Try it:
Return every line of the data below exactly, but do not include the images.

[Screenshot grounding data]
——
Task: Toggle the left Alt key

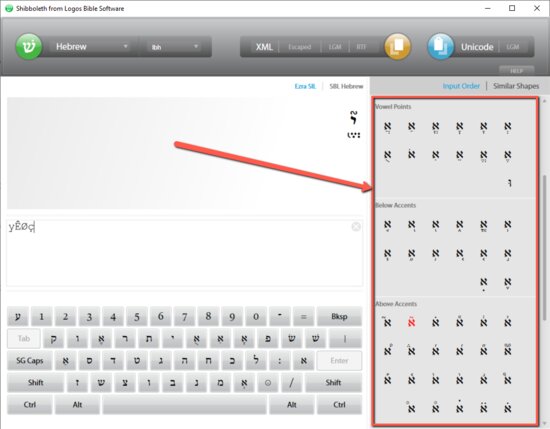Action: [77, 405]
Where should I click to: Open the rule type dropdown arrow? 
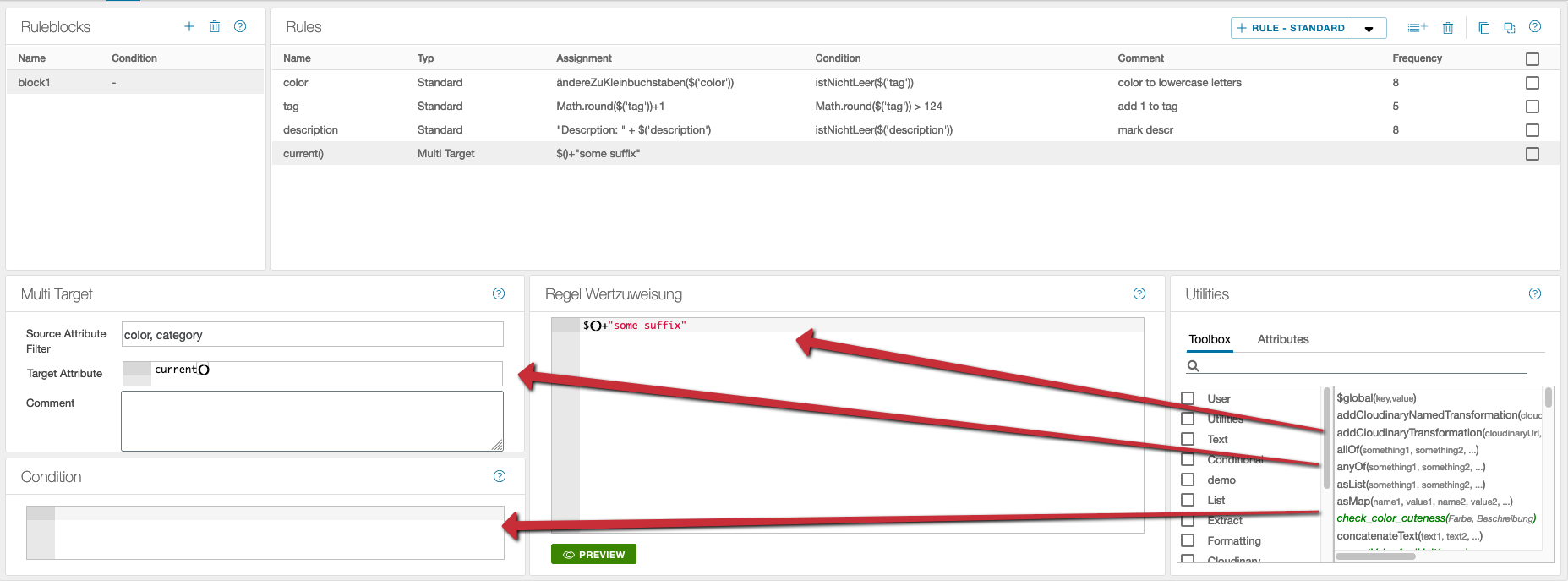tap(1369, 29)
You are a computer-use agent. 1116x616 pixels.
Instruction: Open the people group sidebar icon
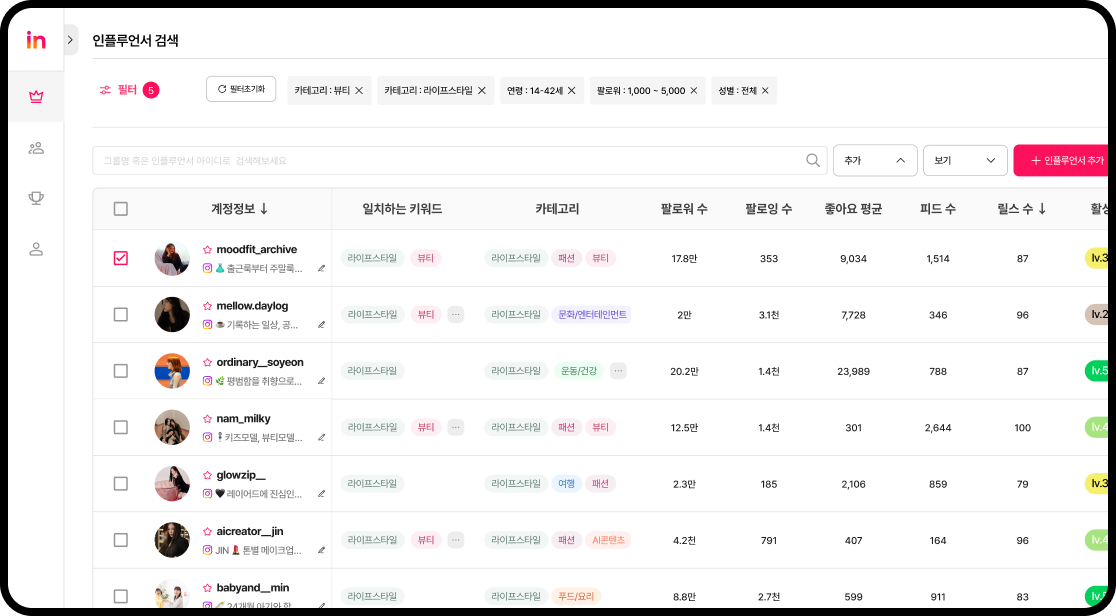pos(36,148)
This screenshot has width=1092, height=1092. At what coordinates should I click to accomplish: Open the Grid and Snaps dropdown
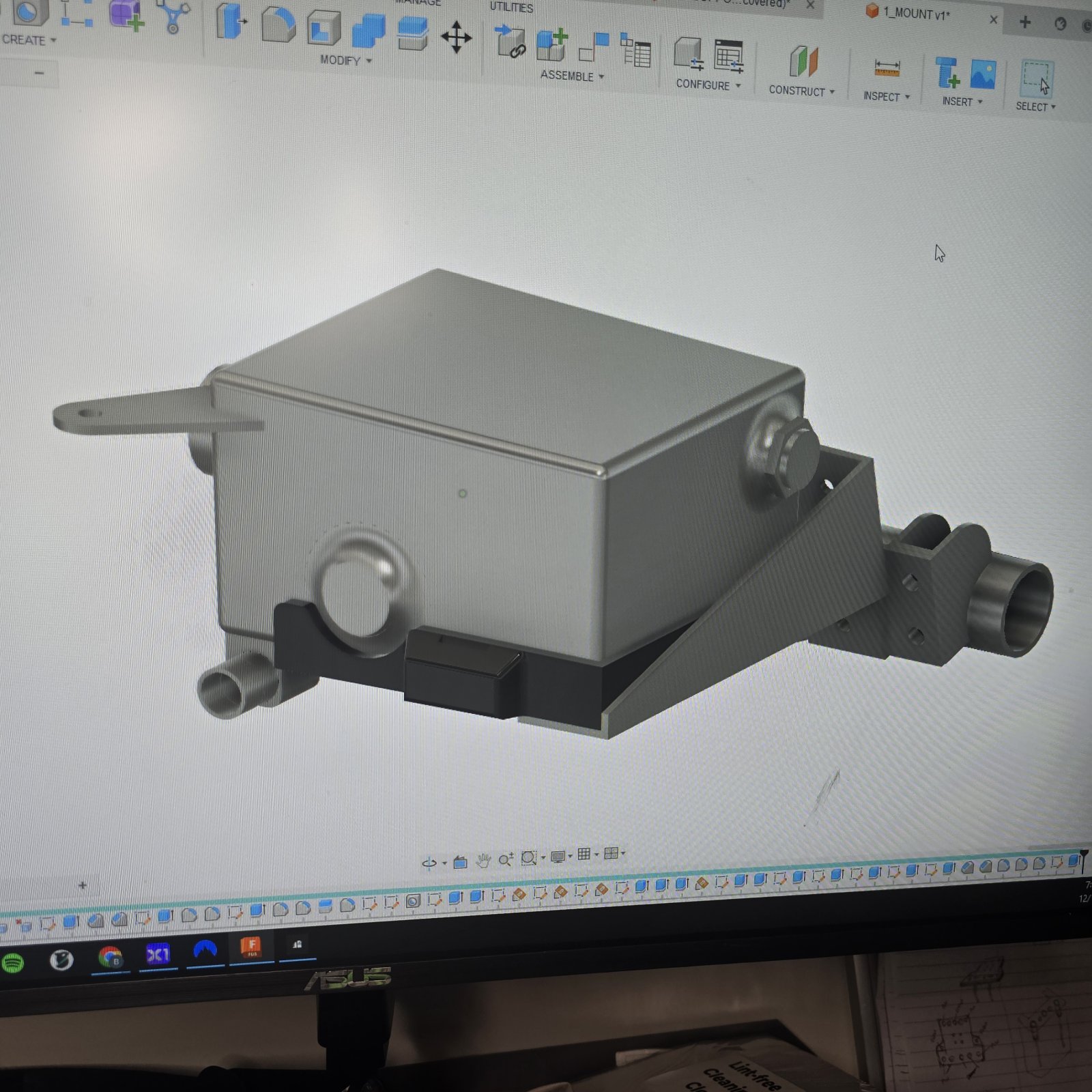tap(597, 854)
——
Output of the task:
Task: Toggle the left Alt key

Action: [77, 405]
Where should I click to: Open the rule type dropdown arrow? 
tap(1369, 29)
You are a computer-use agent. 1116x616 pixels.
Instruction: Open the people group sidebar icon
pos(36,148)
This screenshot has width=1092, height=1092. At what coordinates should I click to accomplish: Open the Grid and Snaps dropdown
tap(597, 854)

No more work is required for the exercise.